Dashashwamedh Ghat[edit]

Dashashwamedh Ghat is located close to Vishwanath Temple, and is probably the most spectacular ghat. Two Hindu mythologies are associated with it: According to one, Lord Brahma created it to welcome Lord Shiva. According to another, Lord Brahma sacrificed ten horses in a yajna here. A group of priests daily perform in the evening at this ghat "Agni Pooja" (Worship to Fire) wherein a dedication is made to Lord Shiva, River Ganges, Surya (Sun), Agni (Fire), and the whole universe.

Manikarnika Ghat[edit]

Two legends are associated with Manikarnika Ghat.[citation needed] According to one, it is believed to be the place where Lord Vishnu dug a pit with his Chakra and filled it with his perspiration while performing various penances. While Lord Shiva was watching Lord Vishnu at that time, the latter's earring ("manikarnika") fell into the pit. According to the second legend, in order to keep Lord Shiva from moving around with his devotees, his consort Goddess Parvati hid her earrings, and asked him to find them, saying that they had been lost on the banks of the Ganges. Goddess Parvati's idea behind the fib was that Lord Shiva would then stay around, searching forever for the lost earrings. In this legend, whenever a body gets cremated at the Manikarnika Ghat, Lord Shiva asks the soul whether it has seen the earrings.
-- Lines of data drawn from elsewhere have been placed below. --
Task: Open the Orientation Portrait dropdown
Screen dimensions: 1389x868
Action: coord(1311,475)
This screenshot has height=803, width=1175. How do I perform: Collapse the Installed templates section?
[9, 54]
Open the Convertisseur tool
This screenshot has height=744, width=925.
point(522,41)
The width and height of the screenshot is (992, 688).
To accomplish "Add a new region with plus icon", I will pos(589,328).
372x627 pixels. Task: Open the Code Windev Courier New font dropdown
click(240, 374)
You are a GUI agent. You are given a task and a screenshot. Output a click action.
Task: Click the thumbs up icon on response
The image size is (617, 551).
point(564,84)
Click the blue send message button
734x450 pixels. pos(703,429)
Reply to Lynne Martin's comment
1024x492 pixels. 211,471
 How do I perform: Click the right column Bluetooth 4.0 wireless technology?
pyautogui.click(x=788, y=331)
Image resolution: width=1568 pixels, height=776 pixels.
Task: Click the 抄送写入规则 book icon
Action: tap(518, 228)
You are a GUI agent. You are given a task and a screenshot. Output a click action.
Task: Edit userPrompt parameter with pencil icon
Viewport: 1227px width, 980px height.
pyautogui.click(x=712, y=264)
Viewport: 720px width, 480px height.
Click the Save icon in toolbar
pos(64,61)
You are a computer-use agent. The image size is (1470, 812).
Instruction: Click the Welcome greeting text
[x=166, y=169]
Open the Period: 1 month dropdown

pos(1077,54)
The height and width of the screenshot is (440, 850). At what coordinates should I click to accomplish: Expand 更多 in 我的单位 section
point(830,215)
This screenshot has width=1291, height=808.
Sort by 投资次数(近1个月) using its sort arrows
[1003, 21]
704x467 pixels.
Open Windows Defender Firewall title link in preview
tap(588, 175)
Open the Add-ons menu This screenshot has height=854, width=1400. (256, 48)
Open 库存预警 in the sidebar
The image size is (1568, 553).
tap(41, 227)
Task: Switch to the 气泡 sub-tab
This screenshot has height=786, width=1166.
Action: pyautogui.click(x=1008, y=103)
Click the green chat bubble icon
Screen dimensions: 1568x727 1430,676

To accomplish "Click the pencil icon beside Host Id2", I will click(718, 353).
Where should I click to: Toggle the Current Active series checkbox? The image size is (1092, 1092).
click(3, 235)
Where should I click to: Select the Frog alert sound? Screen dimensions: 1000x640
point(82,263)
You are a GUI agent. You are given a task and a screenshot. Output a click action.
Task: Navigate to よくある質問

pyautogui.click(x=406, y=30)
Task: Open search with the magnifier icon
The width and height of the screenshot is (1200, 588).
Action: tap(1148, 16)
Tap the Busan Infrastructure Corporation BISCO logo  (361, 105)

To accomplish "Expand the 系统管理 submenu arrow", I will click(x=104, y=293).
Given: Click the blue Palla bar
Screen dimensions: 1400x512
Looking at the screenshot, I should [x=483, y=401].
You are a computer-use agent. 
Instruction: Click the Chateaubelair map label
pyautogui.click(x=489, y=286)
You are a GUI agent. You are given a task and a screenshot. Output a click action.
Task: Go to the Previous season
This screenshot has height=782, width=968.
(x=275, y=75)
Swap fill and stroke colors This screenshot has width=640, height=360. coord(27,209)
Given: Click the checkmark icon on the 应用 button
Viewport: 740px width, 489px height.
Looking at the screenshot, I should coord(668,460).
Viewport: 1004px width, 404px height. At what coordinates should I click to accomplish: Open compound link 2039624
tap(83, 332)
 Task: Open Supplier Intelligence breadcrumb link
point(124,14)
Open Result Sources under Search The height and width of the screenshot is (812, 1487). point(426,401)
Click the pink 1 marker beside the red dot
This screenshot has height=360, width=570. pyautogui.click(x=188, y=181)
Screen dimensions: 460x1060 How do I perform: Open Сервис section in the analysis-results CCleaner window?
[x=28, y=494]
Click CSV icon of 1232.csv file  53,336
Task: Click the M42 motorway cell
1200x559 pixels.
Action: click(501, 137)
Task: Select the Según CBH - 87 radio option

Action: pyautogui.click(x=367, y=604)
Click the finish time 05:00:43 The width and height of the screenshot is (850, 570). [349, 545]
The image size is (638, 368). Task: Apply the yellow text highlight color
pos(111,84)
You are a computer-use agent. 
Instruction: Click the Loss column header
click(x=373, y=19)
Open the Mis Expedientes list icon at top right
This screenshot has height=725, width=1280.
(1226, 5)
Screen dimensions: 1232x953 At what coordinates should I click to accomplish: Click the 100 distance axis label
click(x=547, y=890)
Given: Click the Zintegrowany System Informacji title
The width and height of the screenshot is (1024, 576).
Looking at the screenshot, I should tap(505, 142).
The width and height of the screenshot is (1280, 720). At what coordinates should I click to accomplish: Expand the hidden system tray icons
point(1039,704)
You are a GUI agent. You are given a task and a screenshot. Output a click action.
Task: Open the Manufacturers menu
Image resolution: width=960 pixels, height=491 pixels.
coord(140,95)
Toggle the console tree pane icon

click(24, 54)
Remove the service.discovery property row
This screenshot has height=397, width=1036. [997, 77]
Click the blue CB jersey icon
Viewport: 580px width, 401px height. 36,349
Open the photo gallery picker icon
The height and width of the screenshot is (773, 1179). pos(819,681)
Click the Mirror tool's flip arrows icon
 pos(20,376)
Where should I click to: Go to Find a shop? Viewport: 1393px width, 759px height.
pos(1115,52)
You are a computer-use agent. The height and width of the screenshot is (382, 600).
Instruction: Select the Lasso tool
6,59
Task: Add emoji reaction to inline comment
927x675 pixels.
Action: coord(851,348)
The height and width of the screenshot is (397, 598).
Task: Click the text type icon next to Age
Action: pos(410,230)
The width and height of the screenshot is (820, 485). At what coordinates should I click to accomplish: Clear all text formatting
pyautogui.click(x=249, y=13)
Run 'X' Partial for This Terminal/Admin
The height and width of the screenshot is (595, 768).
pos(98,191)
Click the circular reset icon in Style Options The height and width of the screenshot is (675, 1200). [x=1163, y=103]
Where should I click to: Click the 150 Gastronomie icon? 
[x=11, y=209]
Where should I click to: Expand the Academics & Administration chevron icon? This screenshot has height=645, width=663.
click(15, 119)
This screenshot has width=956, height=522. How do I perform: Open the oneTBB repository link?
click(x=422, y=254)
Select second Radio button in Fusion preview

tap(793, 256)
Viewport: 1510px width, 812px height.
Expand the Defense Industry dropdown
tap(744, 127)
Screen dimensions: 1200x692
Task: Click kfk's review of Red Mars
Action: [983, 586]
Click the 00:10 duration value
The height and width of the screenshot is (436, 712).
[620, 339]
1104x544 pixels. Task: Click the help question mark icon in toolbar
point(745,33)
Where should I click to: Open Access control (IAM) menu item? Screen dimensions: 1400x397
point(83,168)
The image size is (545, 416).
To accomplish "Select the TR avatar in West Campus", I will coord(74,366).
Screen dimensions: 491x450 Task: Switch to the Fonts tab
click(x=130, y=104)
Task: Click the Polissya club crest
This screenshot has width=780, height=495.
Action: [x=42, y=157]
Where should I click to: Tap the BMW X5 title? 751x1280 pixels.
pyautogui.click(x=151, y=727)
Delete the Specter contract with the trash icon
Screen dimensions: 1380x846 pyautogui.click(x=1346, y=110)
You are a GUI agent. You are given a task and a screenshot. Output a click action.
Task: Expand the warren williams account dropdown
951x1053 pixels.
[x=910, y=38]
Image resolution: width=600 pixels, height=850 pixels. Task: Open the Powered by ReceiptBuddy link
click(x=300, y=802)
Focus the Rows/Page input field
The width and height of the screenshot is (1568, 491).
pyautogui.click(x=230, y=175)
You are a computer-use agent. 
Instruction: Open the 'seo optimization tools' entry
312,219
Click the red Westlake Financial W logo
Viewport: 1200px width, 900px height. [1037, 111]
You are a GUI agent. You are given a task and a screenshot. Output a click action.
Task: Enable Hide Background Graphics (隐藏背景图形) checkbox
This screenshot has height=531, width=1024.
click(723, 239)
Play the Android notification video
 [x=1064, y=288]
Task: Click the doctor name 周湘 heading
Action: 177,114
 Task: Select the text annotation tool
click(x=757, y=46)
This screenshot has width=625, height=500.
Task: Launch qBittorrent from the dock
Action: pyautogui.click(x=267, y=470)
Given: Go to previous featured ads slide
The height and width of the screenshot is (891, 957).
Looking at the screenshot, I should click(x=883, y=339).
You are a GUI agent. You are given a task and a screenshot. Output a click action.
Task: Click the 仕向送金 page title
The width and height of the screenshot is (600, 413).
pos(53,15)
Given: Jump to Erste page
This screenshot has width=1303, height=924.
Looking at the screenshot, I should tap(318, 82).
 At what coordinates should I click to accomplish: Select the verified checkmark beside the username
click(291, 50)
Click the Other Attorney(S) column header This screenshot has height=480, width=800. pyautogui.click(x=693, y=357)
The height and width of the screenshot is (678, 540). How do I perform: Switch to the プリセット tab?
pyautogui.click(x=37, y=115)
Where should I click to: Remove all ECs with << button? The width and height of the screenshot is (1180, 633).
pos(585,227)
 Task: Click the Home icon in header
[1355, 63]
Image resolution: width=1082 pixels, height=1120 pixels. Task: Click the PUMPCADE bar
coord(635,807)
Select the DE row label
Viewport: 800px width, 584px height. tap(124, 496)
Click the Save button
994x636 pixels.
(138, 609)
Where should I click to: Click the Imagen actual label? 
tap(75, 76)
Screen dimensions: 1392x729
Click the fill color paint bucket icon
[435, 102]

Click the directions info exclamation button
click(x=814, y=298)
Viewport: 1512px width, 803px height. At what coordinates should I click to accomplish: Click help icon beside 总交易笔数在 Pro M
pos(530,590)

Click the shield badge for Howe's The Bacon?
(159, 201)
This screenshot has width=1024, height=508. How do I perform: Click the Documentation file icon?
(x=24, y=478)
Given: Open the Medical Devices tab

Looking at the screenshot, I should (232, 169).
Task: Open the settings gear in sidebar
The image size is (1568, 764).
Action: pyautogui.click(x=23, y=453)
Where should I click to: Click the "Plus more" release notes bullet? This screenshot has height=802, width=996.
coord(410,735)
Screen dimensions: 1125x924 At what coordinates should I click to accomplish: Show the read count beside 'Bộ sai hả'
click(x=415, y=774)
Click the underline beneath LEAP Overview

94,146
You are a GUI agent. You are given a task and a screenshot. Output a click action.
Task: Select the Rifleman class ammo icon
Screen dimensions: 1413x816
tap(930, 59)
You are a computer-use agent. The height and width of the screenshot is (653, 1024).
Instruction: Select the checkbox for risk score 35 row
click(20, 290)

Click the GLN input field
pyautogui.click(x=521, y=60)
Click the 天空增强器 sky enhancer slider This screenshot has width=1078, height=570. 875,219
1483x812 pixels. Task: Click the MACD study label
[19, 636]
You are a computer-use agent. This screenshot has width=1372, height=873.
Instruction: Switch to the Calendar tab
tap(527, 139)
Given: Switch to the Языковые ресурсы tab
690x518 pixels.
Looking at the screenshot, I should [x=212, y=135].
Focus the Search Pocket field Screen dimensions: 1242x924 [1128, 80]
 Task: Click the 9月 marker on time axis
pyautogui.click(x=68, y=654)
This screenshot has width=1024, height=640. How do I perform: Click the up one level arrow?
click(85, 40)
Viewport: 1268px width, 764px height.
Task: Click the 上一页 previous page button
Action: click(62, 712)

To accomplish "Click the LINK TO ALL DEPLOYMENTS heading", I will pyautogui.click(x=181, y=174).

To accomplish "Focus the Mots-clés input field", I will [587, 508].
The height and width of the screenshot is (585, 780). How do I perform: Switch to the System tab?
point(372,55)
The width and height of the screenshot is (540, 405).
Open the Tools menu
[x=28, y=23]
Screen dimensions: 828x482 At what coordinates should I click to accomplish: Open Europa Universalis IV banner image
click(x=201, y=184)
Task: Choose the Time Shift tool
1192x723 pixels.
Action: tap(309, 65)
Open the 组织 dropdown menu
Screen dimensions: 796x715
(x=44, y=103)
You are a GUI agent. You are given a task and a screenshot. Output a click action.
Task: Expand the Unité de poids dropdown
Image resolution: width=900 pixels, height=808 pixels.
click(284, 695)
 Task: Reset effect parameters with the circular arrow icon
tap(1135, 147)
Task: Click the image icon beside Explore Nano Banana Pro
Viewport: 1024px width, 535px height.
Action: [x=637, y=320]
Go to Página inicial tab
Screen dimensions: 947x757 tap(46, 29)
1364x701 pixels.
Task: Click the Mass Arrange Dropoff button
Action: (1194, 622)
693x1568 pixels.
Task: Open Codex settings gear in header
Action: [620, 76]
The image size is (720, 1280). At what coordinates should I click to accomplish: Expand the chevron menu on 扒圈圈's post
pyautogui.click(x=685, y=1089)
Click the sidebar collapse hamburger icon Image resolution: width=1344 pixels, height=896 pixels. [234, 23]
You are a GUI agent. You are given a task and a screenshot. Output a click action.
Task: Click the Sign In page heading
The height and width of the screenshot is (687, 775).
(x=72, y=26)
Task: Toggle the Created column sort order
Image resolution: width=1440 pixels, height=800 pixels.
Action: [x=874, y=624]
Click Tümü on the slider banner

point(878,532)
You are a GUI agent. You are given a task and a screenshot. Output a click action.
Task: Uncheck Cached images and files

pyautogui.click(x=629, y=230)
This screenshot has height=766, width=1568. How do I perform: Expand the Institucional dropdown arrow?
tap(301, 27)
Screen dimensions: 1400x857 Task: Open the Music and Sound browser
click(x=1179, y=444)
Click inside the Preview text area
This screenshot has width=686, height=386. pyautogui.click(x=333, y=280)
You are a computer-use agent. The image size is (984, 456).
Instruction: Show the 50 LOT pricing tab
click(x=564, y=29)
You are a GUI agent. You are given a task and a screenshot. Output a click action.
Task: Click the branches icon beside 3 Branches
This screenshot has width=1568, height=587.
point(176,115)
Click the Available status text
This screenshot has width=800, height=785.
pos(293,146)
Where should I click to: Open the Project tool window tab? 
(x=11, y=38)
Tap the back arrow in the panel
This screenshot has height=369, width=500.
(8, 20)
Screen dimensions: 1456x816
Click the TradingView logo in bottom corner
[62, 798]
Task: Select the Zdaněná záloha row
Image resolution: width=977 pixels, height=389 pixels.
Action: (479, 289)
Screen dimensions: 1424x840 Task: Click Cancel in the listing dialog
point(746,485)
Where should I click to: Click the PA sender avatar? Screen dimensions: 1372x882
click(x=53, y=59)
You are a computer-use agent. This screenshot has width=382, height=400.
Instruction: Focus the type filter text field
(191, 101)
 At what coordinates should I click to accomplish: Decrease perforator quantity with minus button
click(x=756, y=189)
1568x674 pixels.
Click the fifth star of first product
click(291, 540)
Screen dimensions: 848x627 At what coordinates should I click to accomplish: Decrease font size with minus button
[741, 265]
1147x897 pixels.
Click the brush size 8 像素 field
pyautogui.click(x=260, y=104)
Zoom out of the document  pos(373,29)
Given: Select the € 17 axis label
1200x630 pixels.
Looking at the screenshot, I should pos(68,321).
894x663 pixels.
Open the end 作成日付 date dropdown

According to ancient texts, the owner of Manikarnika Ghat bought King Harishchandra as a slave and made him work on the Manikarnika at Harishchandra Ghat. Hindu cremations customarily take place here, though a majority of dead bodies are taken for cremation to the Manikarnik Ghat. According to other sources that Manikarnik Ghat is named after Jhansi ki Rani Laxmibhai.

Scindia Ghat[edit]

Early morning meditation on a Ghat on the Ganges, Varanasi
Varanasi Ghat at sunrise.

Scindia Ghat also known as Shinde Ghat borders Manikarnika to the north, with its Shiva temple lying partially submerged in the river as a result of excessive weight of the ghat’s construction about 150 years ago. Above the ghat, several of Kashi’s most influential shrines are located within the tight maze of alleys of Siddha Kshetra (Field of Fulfillment). According to tradition, Agni, the Hindu God of Fire was born here. Hindu devotees propitiate at this place Vireshwara, the Lord of all heroes, for a son.

Maan-Mandir Ghat[edit]

Mana-Mandir Ghat: Maharaja Jai Singh II of Jaipur built this Ghat in 1770, as well as the Jantar Mantar equipped with ornate window casings along with those at Delhi, Jaipur, Ujjain, and Mathura. There is a fine stone balcony in the northern part of the ghat. Devotees pay homage here to the lingam of Someswar, the Lord of the Moon.

Lalita Ghat[edit]

Lalita Ghat: The late King of Nepal built this Ghat in the northern region of Varanasi. It is the site of the Ganges Keshav Temple, a wooden temple built in typical Kathmandu style,The temple has an image of Pashupateshwar, a manifestation of Lord Shiva. Local festivals including musical parties and games regularly take place at the beautiful Assi Ghat which is at the end of the continuous line of ghats. It is a favorite site of painters and photographers. It is here at the Assi Ghat that Swami Pranabananda, the founder of Bharat Sevasharam Sangh,attained 'Siddhi' (fulfilment/success) in his 'Tapasya' (endeavor) for Lord Shiva, under the auspices of Guru Gambhirananda of Gorakhpur.

Other[edit]

Man Singh of Amber built Maan-Sarowar Ghat. Maharaja of Darbhanga built Darbhanga Ghat. Tulsidas wrote Rāmacaritamānasa at Tulsi Ghat. Devout Jains visit Bachraj Ghat in particular because it has three Jain temples near the river's banks.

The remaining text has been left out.